Coelostoma stultum

Scientific classification
- Kingdom: Animalia
- Phylum: Arthropoda
- Class: Insecta
- Order: Coleoptera
- Suborder: Polyphaga
- Infraorder: Staphyliniformia
- Family: Hydrophilidae
- Genus: Coelostoma
- Species: C. stultum
- Binomial name: Coelostoma stultum (Walker, 1858)
- Synonyms: Hydrobius stultus Walker, 1858; Coelostoma sulcata Pu & Zhe-Long, 1963; Cyclonotum simplex Sharp, 1874;

= Coelostoma stultum =

- Genus: Coelostoma
- Species: stultum
- Authority: (Walker, 1858)
- Synonyms: Hydrobius stultus Walker, 1858, Coelostoma sulcata Pu & Zhe-Long, 1963, Cyclonotum simplex Sharp, 1874

Species of beetle

Coelostoma stultum is a species of water scavenger beetle widely distributed in Palearctic and Oriental realms from West Pacific towards Indian Ocean, such as China, Taiwan, Andaman Islands, Myanmar, India, Indonesia, Japan, Korea, Malaysia, Mascarene Islands, Nicobar Islands, Oman, Philippines, Saudi Arabia, South Korea, Sri Lanka, Thailand, United Arab Emirates, and Vietnam.

==Description==
Body length is about 4.2 to 5.8 mm. Body oval. Labrum blackish with yellow edges.

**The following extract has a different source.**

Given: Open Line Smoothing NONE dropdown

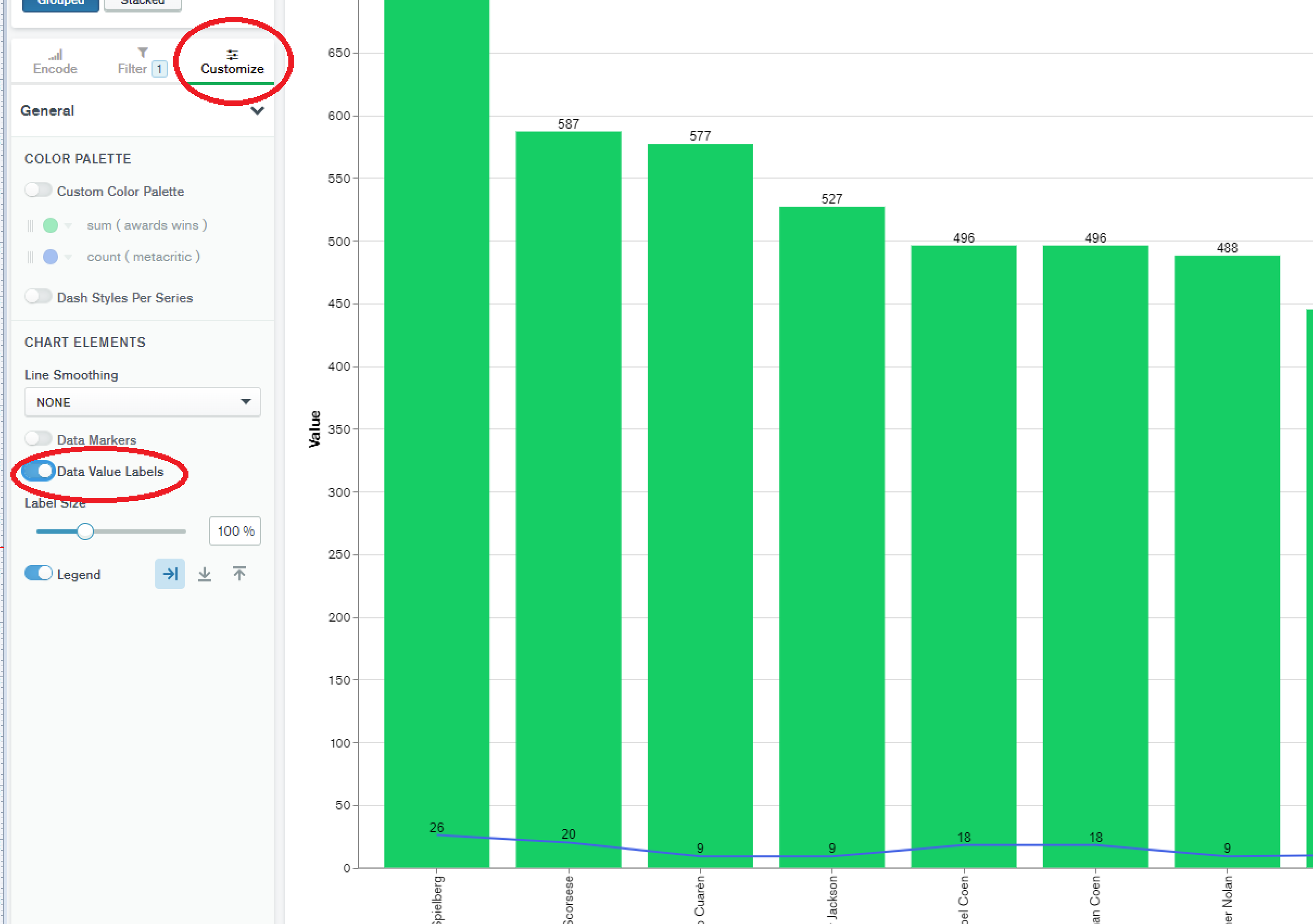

Front margin of the labrum is emarginate. Elytral surface densely punctate. Prosternum moderately convex medially. Fifth abdominal ventrite is feebly emarginate posteromesally, not carinate. It bears a row of stout setae apically. Prosternum is not dentate. Head, pronotum and elytra consists with similar punctation. Median lobe of the aedeagus of male is almost parallel with broadly rounded apex. Aedeagus is shorter than parameres. Parameres are not sharply pointed whereas mesofemora without pubescence, and glabrous. Pronotum coarsely punctate and sparsely covered by short setae.

==Biology==
The species has found commonly near the shore of paddy fields, ponds and rivers in Japan. Adult beetle has a breeding season once a year in early summer. Females build one egg cocoon enfolds several eggs after a single mating. It produces silk from the genitalia and then spins the lower part of the egg cocoon from it. Later, the female lays eggs and spins the lid of the egg cocoon to cover the eggs. Meanwhile, it has observed that female coats the lid with her feces for the protection against predators. During night time, the marsh slug, Deroceras laeve is known to prey on these eggs cocoons.